Page MenuHomePhabricator

Special:Upload isn't normalizing spaces in file extension correctly
Closed, ResolvedPublic

Description

Try uploading a file with a space in its extension:

  1. Go to Special:Upload
  2. Pick some .jpg file
  3. Change the destination filename field to end in ". jpg" (note space between . and jpg)
  4. Submit!

It should translate the " " to "_" immediately, then reject the file as a whole as "._jpg" is not recognized.

However, it seems to be allowing the upload through; file type is detected using the trimmed "jpg" form, but the web server of course doesn't know "._jpg" and serves it as a binary file which causes confusion.

Some on-wiki discussion:
http://en.wikipedia.org/wiki/Wikipedia:VPT#Image_does_not_display.2C_rather_attempts_to_download


Version: unspecified
Severity: enhancement
URL: http://en.wikipedia.org/wiki/File:%22City_of_India,Actress_Prachee_Adhikari_for_some_promotion,New_Delhi_1_-_Oct_2007._jpg

Details

Reference
bz16772

Event Timeline

bzimport raised the priority of this task from to Medium.Nov 21 2014, 10:29 PM
bzimport set Reference to bz16772.
bzimport added a subscriber: Unknown Object (MLST).

herd wrote:

Another oddity: With optional file renaming on, you can rename a file from "._jpg" to ".jpg" but you cannot rename it back, so whatever checks that works. ^_^

Should there not be one specific centralized function that detects extension (and overall filename) validity? Or consistency in the way it is used, at least?
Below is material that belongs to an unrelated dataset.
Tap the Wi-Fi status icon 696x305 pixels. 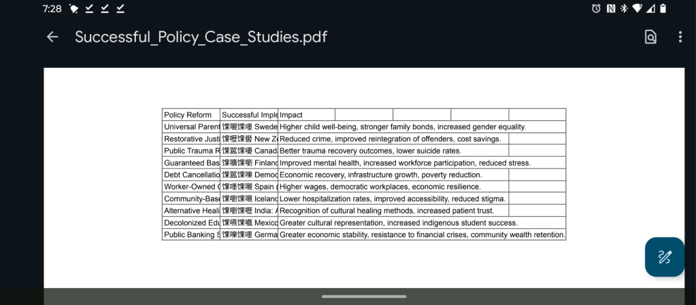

Offhand it looks like the problem is that on upload it's doing the extension validity check on the name *before* normalizing spaces to "_", and that check is doing a trim() on the extension after separating it from the ".".

So:

  1. The "_" normalization should be done as a first step.
  1. That trim() should be found and killed. ;)

And yes, the checks should probably be centralized more than they already are.

charlottethewebb wrote:

while we're on this subject can we also normalize all file extensions to three letters, lowercase?

i'd argue that allowing "Foobar.jpg", "Foobar.JPG", "Foobar.JPEG", etc. to be different files is a bug rather than a helpful feature.

what's that 2^3 + 2^4 = twenty-four possible files named "Foobar" in the same format? More?

course i probably have to File A Separate Ticket For This.

herd wrote:

(In reply to comment #3)

while we're on this subject can we also normalize all file extensions to three
letters, lowercase?

.djvu ?

charlottethewebb wrote:

.djvu ?

Wikipedia says:

Filename extension .djvu, .djv

Don't know which one is preferred, or whether we even allow this format, but if we do we should pick one suffix to favor and normalize the other to it.

Or maybe djvu is just a double entendre meaning that my complaint is a duplicate of some other bug (probably is, didn't check, never had any luck with the search anyway).

File a separate bug for that, please. :)

(Note we do normalize extensions for deleted file storage. It's not necessarily the 3-letter variant that's normal [if a 3-letter variant exists!] but there is a preferred variant.)

herd wrote:

(In reply to comment #5)

Or maybe djvu is just a double entendre meaning that my complaint is a
duplicate of some other bug (probably is, didn't check, never had any luck with
the search anyway).

Possibly a dupe of bug 4421 or bug 12992 (note these are alternate proposals to a similar resolution).

Also, Plz friend me (since we're turning this into a social networking site). (this is a joke)

*** Bug 16512 has been marked as a duplicate of this bug. ***